## Description of the task
Copy the stretch from the line containing "You are a GUI" through the end of the material, changing every "agent" to "assistant" and keeping everything else as it is. Omit the pictures from your answer.
## Start Records for the task
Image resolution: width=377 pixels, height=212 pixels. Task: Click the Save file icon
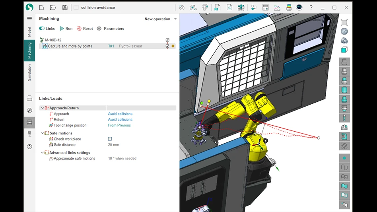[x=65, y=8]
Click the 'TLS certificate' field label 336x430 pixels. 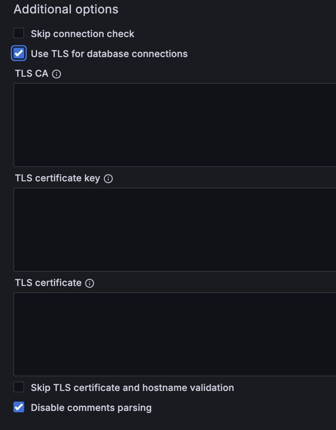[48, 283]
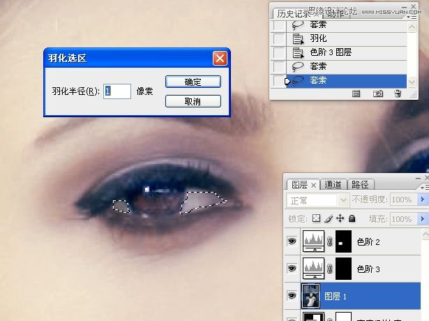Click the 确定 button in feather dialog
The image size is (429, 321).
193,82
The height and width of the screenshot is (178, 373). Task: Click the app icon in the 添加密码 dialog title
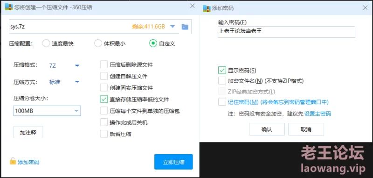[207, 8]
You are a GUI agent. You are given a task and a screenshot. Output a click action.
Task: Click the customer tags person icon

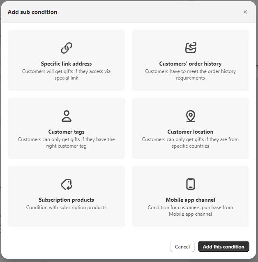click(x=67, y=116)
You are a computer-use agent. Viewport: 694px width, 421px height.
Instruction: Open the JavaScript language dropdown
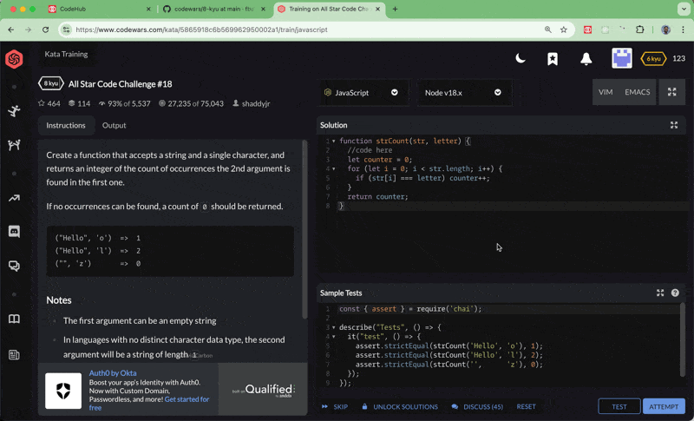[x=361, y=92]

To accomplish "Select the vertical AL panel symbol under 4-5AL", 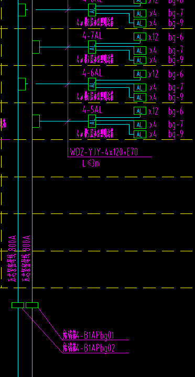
## End Records for the task
## Task solution
You are a GUI assistant. You are given a task and a screenshot. Output a click action.
Task: Click the customer tags person icon

click(x=67, y=116)
You are a computer-use assistant. Viewport: 694px width, 421px height.
Instruction: Open the JavaScript language dropdown
[x=361, y=92]

To accomplish "Select the vertical AL panel symbol under 4-5AL", 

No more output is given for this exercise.